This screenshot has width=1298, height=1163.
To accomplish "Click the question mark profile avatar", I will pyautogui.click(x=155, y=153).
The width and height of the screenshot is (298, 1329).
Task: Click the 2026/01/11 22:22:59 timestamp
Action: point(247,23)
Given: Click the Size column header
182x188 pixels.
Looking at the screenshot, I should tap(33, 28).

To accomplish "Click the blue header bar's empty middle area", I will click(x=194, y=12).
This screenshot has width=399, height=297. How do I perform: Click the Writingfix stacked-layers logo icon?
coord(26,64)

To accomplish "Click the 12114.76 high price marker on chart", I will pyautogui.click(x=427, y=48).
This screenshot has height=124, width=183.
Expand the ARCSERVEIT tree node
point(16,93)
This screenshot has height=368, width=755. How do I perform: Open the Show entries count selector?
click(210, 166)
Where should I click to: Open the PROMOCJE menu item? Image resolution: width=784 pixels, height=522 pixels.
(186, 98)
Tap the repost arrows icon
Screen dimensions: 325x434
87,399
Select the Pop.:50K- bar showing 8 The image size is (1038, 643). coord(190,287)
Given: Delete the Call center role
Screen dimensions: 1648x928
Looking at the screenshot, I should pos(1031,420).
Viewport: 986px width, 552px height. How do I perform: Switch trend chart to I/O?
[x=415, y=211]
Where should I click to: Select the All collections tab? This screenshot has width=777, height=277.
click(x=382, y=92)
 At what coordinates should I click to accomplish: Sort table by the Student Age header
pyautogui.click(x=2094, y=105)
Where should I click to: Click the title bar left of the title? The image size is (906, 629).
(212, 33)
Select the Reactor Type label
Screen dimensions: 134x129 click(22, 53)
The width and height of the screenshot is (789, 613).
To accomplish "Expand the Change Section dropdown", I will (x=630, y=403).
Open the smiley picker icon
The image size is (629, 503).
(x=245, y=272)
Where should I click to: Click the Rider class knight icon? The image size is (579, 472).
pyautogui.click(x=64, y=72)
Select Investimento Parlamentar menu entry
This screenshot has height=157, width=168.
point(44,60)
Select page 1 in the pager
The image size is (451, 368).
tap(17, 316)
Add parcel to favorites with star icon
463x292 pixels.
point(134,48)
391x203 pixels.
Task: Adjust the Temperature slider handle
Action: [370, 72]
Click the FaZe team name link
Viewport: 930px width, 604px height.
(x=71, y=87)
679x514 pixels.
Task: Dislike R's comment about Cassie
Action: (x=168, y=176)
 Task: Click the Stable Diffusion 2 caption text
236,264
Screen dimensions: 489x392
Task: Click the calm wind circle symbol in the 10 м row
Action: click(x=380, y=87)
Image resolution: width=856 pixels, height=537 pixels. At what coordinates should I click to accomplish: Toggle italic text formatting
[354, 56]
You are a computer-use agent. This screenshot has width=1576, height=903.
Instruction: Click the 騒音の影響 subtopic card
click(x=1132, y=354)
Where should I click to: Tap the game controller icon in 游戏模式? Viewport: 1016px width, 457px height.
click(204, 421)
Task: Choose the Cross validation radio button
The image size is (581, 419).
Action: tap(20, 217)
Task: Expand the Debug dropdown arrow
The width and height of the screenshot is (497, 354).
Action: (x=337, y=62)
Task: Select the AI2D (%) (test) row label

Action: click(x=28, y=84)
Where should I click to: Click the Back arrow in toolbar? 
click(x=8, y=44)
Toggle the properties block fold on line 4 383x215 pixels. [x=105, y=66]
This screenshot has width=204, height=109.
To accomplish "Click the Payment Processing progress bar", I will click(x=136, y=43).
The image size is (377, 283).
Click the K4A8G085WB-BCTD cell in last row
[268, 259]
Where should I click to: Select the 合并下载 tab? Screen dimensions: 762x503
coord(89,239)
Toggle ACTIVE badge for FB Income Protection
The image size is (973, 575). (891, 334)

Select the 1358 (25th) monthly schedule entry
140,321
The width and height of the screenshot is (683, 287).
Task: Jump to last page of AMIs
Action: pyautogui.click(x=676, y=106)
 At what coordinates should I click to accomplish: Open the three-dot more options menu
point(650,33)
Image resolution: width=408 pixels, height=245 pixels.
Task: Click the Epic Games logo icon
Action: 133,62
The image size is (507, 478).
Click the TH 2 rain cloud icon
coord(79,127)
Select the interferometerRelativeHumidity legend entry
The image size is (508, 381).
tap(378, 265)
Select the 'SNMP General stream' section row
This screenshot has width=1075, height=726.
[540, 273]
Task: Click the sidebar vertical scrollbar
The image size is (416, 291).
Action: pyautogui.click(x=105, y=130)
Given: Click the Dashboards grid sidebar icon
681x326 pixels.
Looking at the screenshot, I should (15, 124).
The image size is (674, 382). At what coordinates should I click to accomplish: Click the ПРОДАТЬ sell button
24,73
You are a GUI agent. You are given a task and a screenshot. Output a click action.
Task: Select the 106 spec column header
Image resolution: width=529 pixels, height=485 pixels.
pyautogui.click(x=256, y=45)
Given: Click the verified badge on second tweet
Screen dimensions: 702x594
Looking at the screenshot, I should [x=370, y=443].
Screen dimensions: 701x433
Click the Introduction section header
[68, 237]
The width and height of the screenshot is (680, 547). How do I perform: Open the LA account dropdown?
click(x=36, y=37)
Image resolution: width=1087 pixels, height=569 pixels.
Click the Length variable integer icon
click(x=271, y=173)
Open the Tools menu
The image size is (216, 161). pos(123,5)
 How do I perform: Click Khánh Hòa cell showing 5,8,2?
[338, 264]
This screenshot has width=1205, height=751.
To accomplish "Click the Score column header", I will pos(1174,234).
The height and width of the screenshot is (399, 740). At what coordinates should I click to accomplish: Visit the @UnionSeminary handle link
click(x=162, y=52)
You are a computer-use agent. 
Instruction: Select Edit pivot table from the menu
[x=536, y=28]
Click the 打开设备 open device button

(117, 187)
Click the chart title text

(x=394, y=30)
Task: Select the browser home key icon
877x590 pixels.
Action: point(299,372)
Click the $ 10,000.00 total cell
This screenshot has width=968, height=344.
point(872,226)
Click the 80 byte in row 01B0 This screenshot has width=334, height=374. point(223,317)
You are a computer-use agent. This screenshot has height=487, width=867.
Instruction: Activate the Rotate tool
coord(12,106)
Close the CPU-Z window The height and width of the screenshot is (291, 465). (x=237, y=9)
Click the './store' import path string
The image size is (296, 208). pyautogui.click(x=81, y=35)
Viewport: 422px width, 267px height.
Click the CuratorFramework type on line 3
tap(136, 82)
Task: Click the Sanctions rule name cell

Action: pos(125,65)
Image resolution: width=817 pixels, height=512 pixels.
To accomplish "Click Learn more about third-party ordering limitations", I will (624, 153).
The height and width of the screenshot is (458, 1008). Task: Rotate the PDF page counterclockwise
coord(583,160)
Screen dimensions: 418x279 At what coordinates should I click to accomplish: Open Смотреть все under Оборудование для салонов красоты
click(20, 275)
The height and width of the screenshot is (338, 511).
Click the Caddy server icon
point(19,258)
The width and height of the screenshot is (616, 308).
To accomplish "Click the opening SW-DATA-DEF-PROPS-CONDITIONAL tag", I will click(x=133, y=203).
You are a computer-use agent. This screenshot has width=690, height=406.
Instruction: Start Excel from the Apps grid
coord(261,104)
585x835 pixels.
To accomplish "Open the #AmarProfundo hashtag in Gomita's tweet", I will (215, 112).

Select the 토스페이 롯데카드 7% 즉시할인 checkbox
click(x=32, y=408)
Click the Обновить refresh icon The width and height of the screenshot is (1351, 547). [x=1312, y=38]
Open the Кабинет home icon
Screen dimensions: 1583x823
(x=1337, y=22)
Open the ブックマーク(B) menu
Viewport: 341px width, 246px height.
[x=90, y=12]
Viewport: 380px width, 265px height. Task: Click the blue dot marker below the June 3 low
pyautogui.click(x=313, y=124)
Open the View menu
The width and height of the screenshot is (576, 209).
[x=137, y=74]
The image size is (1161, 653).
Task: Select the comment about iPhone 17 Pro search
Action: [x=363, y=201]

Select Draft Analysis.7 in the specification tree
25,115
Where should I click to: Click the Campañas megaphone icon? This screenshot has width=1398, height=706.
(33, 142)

____

Find the lines above that include the string "sidebar" and copy them.

→ **Response area**
Task: Click the sidebar vertical scrollbar
Given: Click the Dashboards grid sidebar icon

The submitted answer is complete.